The Nation: Mekong nations urged to protect migrant workers

The Mekong Migration Network yesterday ended a three-day symposium by urging countries in the Mekong basin to provide migrant workers with sufficient legal protections and to improve their working and living conditions.

 

The network brought together 72 representatives of governments, academic institutions, INGOs, NGOs and migrant groups from Cambodia, Laos, Myanmar, Thailand, Vietnam and Yunnan province of China, to share perspectives on how migrants and host communities can live together.
“Although migration is not a new phenomenon in the Mekong region, migrant communities and host communities have lived side by side but not together for many decades,” the group said in a statement issued after the symposium.
“Every day, equality and rights are being tied to immigration documents and denied to those who do not have these documents. All human beings are entitled to human rights; they cannot be denied on the basis of immigration status.”
A migrant worker at the meeting said the vast majority of migrants do not receive the legal minimum wage and suffer humiliation due to negative stereotyping of migrants.

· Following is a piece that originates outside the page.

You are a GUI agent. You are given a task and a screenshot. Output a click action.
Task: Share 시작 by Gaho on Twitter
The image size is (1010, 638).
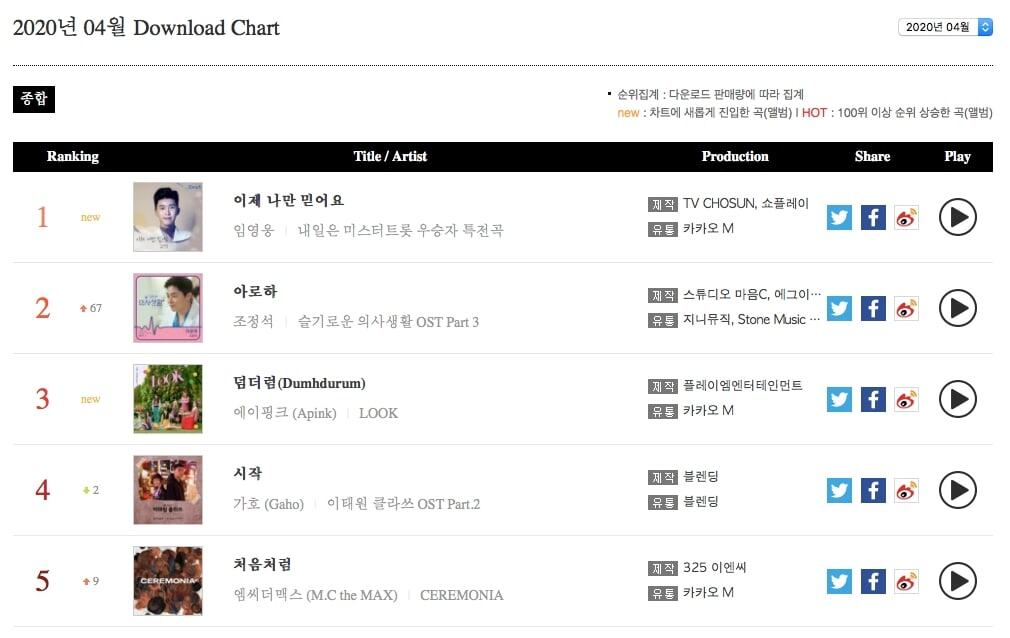[x=840, y=490]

Current living and working conditions – particularly a lack of enforcement of labour protections; dangerous working conditions; and exclusion from social services – are creating barriers between migrants and host communities.

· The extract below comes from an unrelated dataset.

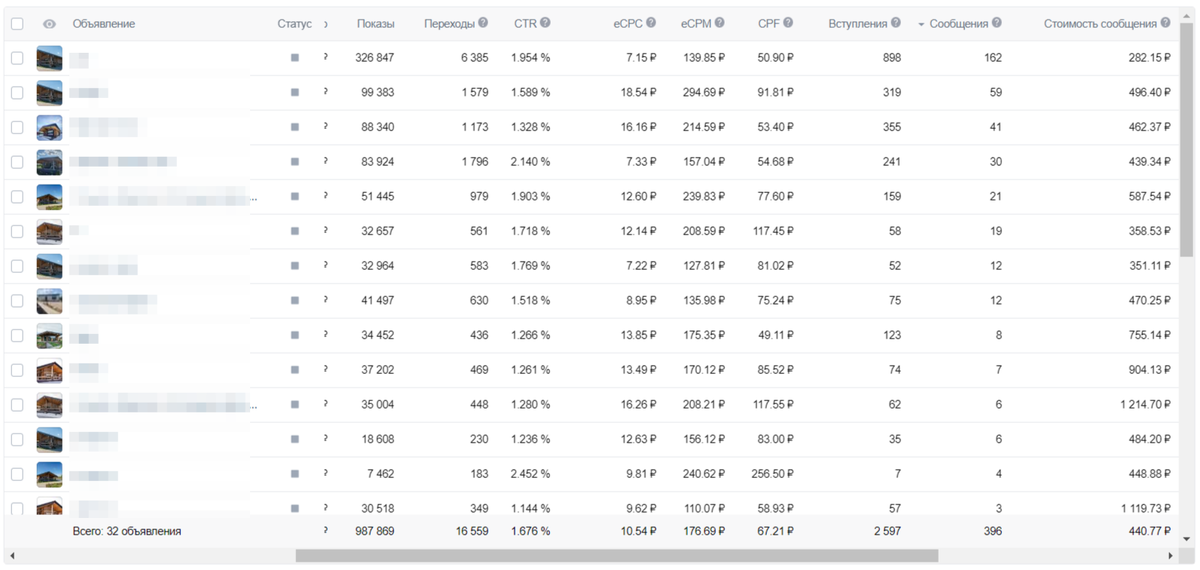Show the eCPC column help tooltip icon

(651, 23)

The symposium yesterday recommended the governments in the six riparian states of the Mekong set up a regional committee to oversee the working and living conditions of migrants and to ensure that all workers in all sectors are protected under national and international labour standards.
The governments should enforce employer compliance with labour protection laws and employment contracts, and sanction employers who persistently disregard or abuse the laws, it said.
https://www.nationthailand.com/aec/30200972
The symposium suggested Asean support its own Standard Education Qualifications to raise awareness about portable educational qualifications and to develop recommendations for mutual recognition of qualifications.